High yield bonds have a cumulative total return of only 1.26%, according to the Bank of America Merrill Lynch US High Yield Index.
“The returns in the first lien market have collapsed, so the ability to generate a return in the first lien market isn’t really there,” said Mike Terwilliger, portfolio manager at Resource Alts. “People want a floating rate, but if they go for first privileges, they can’t make it back.”
Second-tier loan issuance reached US $ 10.4 billion in the second quarter, compared to US $ 6.4 billion in the first quarter, according to data from LPC. There remains a small market at just 5% of the leveraged loan universe relative to senior term loan issuance.
“We’d rather take a little more risk in the structure buying a second lien from a business we really like rather than trying to buy a first loan from a business we don’t like,” said declared Nechamkin.
Second loans can also be difficult to obtain, as they are often pre-placed directly with funds instead of being heavily syndicated by banks.

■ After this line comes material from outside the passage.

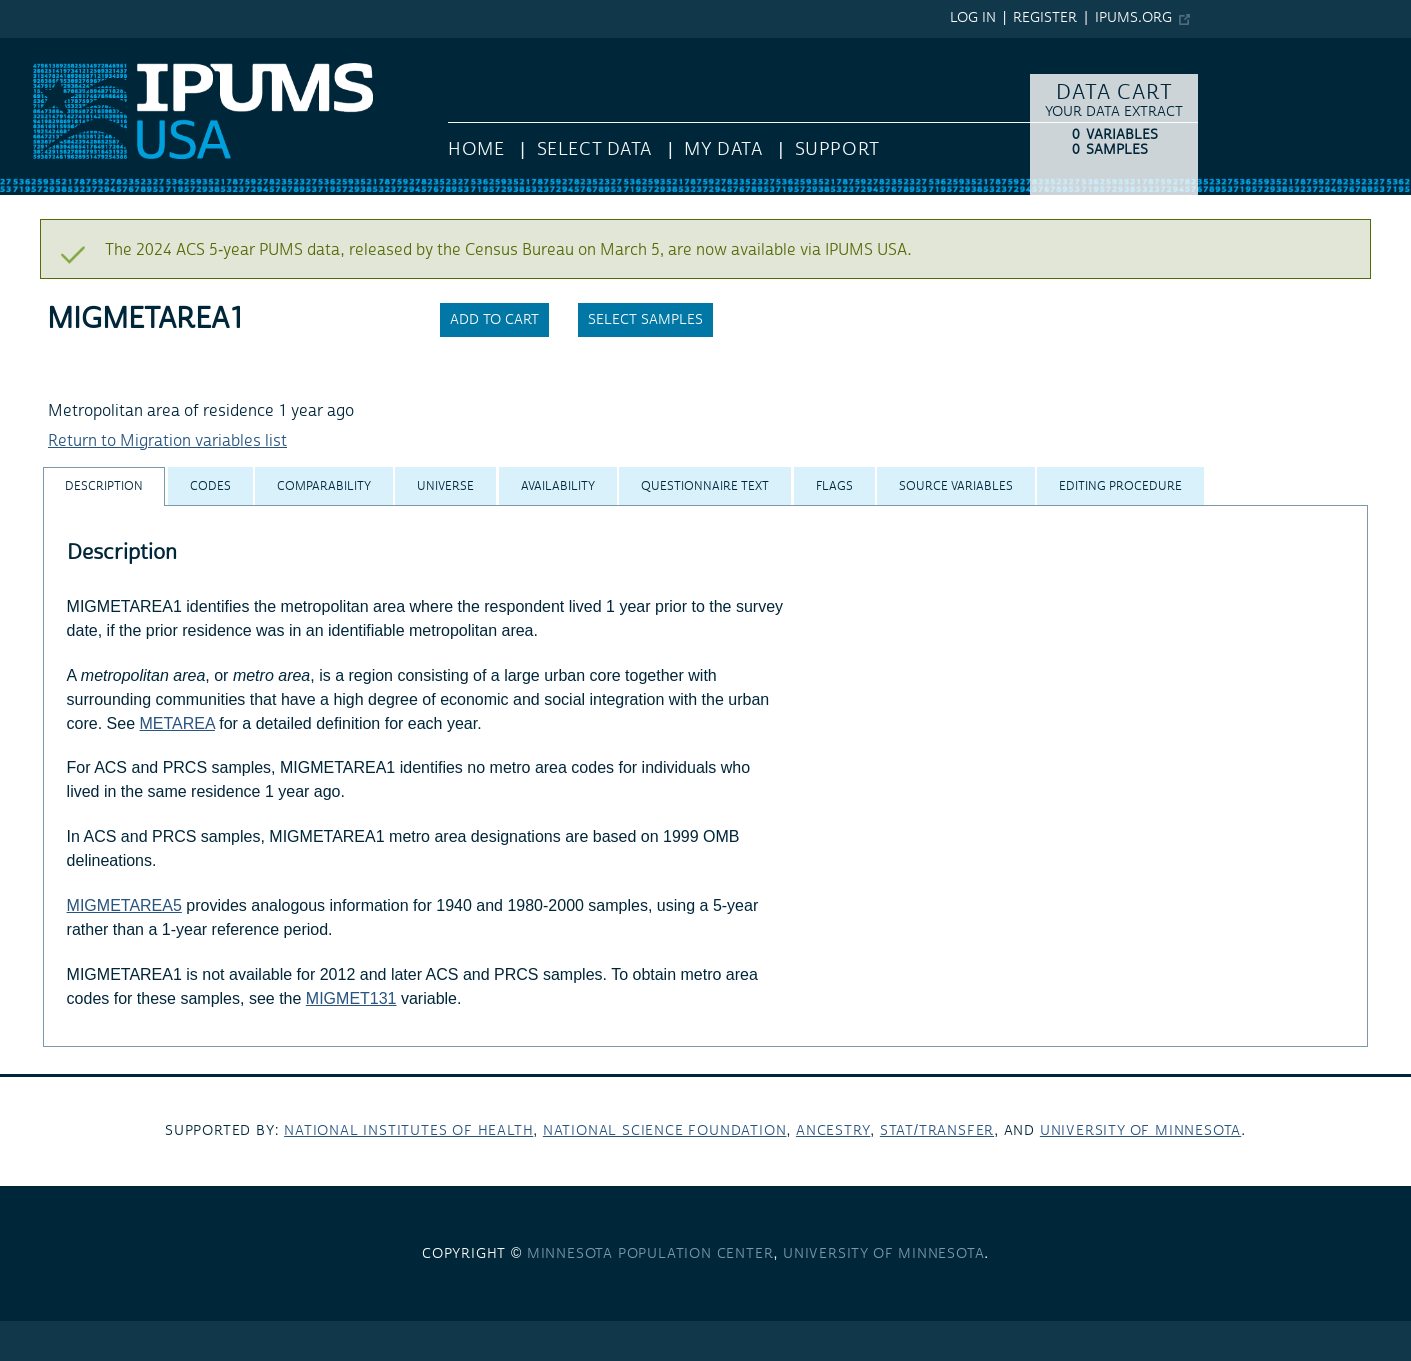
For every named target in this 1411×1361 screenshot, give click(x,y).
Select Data (594, 149)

“On good second-tier loans, it can be difficult to get paper because it’s usually a much smaller facility,” Nechamkin said.

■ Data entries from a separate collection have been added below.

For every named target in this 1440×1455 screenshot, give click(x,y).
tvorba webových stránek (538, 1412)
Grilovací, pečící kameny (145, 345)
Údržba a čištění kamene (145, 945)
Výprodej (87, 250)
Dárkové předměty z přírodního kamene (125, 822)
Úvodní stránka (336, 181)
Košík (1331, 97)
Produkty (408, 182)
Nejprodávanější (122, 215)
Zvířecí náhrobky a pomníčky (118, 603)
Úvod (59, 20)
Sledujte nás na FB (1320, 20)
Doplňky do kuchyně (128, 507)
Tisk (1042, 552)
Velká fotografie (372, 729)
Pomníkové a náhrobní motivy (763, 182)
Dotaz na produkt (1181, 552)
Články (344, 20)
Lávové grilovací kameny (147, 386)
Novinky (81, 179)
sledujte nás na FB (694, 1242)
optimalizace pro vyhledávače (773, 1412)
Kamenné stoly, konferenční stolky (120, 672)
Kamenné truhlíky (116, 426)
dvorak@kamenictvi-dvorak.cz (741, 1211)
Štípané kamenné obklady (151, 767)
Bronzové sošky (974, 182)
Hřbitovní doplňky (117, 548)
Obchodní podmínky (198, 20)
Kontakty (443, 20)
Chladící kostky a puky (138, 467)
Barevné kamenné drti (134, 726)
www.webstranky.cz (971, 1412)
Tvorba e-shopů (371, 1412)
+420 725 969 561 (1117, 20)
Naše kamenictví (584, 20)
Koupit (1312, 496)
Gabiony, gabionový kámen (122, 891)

Second-tier loans often have more favorable appeal protection, including firm appeal protection or a no-appeal period, compared to 101 indirect appeal protection on first-tier loans. Second-tier deals with stronger call protection often trade a few points against the issue price in the secondary market.
“For second privileges, we think hard call protection is an important part of the return because you can buy the loan at 98 or 99 and it can be traded at 103,” Nechamkin said.
The secondary performance of recent second-tier loans supports this theory. A US $ 3.1 billion buyout loan securing the purchase of Westinghouse Electric by Brookfield Asset Management includes a second tranche of US $ 325 million, which was sold at a discount of 99 and definitive call protection from 102/101. The second lien tranche opened in the secondary market at 101.5-102.5 on July 26, higher than the US $ 2.73 billion first lien trading level of 100.5-101.
Insurance software provider Applied Systems launched a US $ 1.5 billion dividend recapitalization in September 2017. The eight-year second loan is valued at 700 bps against Libor with a floor of 1% and a haircut of 99. The loan has a call-down protection of 102/101. and is now trading at 103-104 on the secondary market.
“Call protection won’t be there for prime privileges,” Terwilliger said. “You can refinance a first lien in the blink of an eye, but refinancing and revaluing a second lien is a much bigger business. “
Second-loan trading prices also rose as secondary prices stabilized after a lackluster second quarter. The SMi100, an index that tracks the 100 most widely held loans, rose to 98.49 on August 2 from 98.29 on July 2, the lowest level in 2018.
“We are seeing a balance between supply and demand for second privileges in the current environment,” said John Sherman, portfolio manager of DDJ Capital Management. “We don’t see an unhealthy level of investor demand leading to excessively risky new issues.”